The B.C. government still denies that a “shadow toll” exists for vehicles travelling along the Sea to Sky Highway.
The issue was originally brought up in 2010 when Laila Yuile, a controversial writer who keeps an eye on the provincial government, blogged about documents that she says seem to indicate a hidden toll is being paid to the private company that operates and maintains the road.
This means, according to the blog, that the government is paying a set amount each time you travel up or down the highway.
Yuile’s new blog post published late last month, titled “Sea to Sky highway project making money once again… but not for the taxpayers of BC,” is again calling on the government to explain why several documents suggest a shadow toll is being paid.
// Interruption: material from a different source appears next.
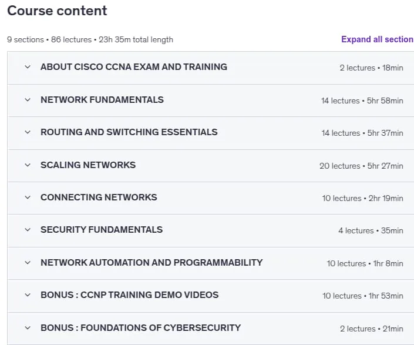
Task: Expand BONUS FOUNDATIONS OF CYBERSECURITY chevron
Action: tap(28, 328)
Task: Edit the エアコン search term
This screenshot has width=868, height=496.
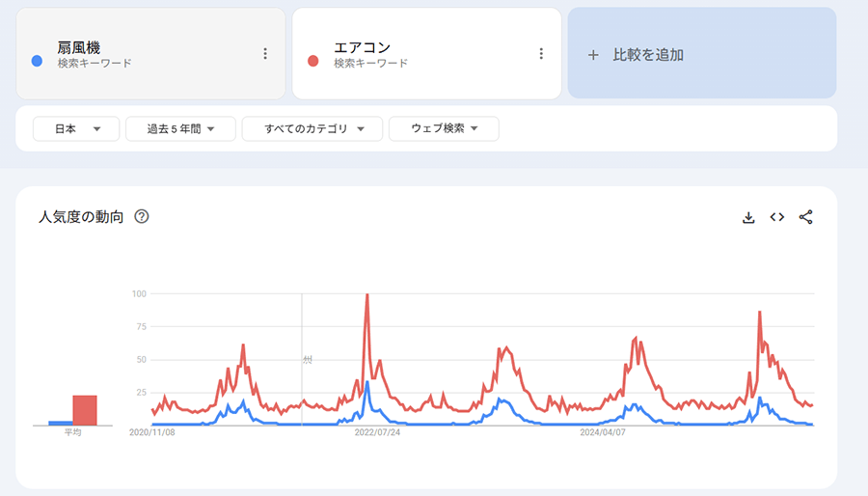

But, according to the Ministry of Transportation, this toll doesn’t exist.
“Contract payments over the 25 years for the Sea to Sky are based on performance measures for lane availability, vehicle usage, and safety.... Payments also include allocations for long-term rehabilitation costs to keep the highway in top shape for years to come,” Sonia Lowe, spokesperson for the ministry, told The Squamish Chief.
Over 25 years, the province will pay about $75 million of public money to the Sea to Sky partnership that undertook the project for maintaining the road so that if, for instance, the pavement cracks causing traffic delays, the contractor pays a penalty to the government.
Another form of payment rewards the company if the Sea to Sky Highway has fewer accidents than similar roads in B.C.
And part of that money is based on traffic volume – but this does not include “any form of shadow tolling,” said Lowe.
Exactly how much is being paid for traffic volume hasn’t been revealed, but Jordan Sturdy, MLA for West Vancouver-Sea-to-Sky, said that payments are made based on a range of the number of vehicles, not an exact amount per vehicle like a shadow toll would be.
“A certain amount of growth is expected but, say, if the traffic volume doubles or the amount of heavy traffic changes significantly… it will require more cost to maintain the road and this needs to be considered for the concessionaire,” he said.
The government considered using a toll to help pay for the Sea to Sky Highway’s $600-million upgrade before the Olympics, but the idea died quickly due to general public opposition and the concern of tourism companies that it would affect business.
In her blog, Yuile points to a recent report that seems to indicate there is, in fact, a hidden shadow toll.
In 2010, the Macquarie consortium behind the financing of the project sold its stake to Fieria, the Nova Scotia Pension Plan and a third member, Regimes de Rentes du Mouvement Desjardins.
A new refinancing effort was completed in July and, when assigning a rating to the transaction, Yuile points out that Moody Investor Services referred to a “shadow toll structure included in the payment mechanism of the Concession Agreement” in an online summary.
The investor services didn’t provide a comment by deadline.
Despite this, the Ministry of Transportation said a shadow toll doesn’t exist and nothing is secret about the payments.
The ‘’vehicle usage payment’’ for the highway is around 20 per cent of the total annual performance payment, while the performance measures of lane availability and safety, along with long-term rehabilitation costs, make up the other 80 per cent, said Lowe.